The objective of this project is to create an accurate as possible machine learning classification model for determining whether or not a baseball team is going to win a game as local.
A dataset gathered from a famous sports website will be used to gain initial insights for this project.
- Missing values handling
- Temporal relationship
- Numerical variables distribution
- Categorical variables
- Dependent variable relantionships
- Correlations
- Conclusions from data
In this step, new features summarizing previous games performance will be generated
In this step, a new analysis using the generated variables in the step will be performed
The features created now correlate better than original ones, however the correlation keeps weak. A model of classification will be constructed with this features as intances, we will try to choose a not flexible model (linear model) because correlation is not strong enough, therefore variance is big and we dont want to fall in an overfit problem
In this step, the created dataset will be cleaned. Secondly a a train and test set will be generated. Finally the sets numerical variables will be normalized using a standard deviation scaler.

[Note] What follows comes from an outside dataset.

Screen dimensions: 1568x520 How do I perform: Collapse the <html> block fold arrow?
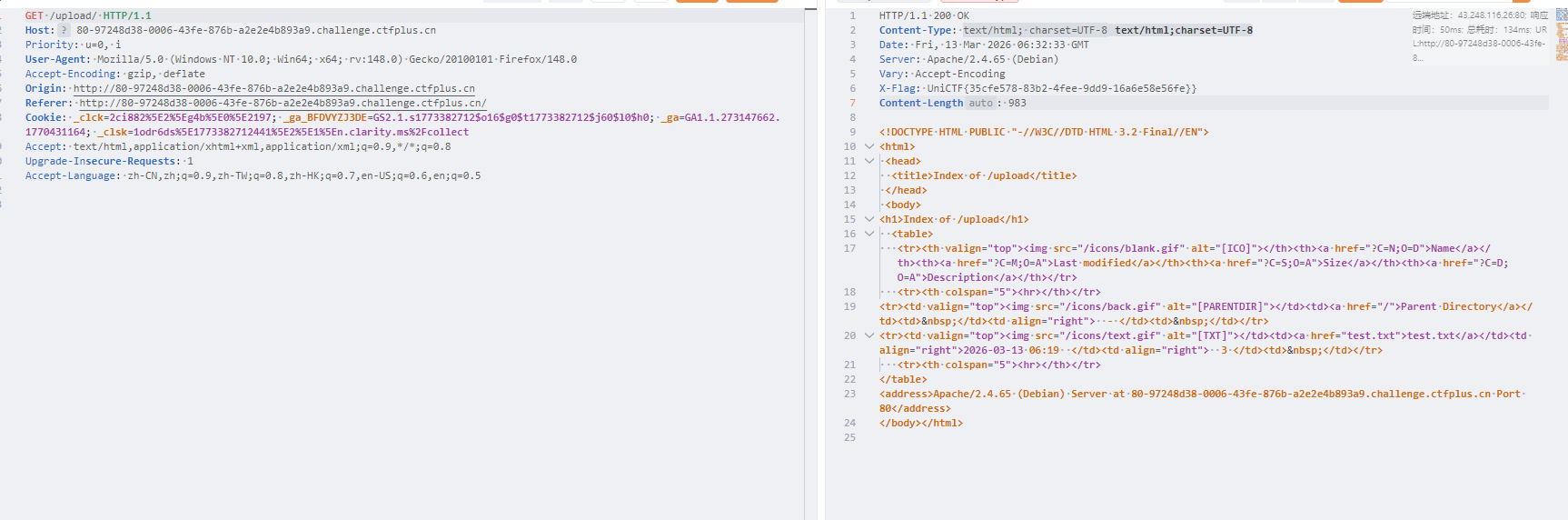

Two scaled sets were generated and are ready to apply machine learning models on them (Train set: 8479rows, Test set: 2120 rows)
Naive- Bayes classicator algorithm was choosed because is among one of the best unflexible classificators when large variance is observed in data.
Even though the predictors didnt correlate so well with the output, a classificator with a reasonable accuracy was possible to create, especially for the True predictions of a Local Team to win. (63%)
Application of this classificator for sport betting should be analyzed since the game odds of sportbooks are so tricky and maybe a revenue with this accuracy could no be possible without a correct betting strategy.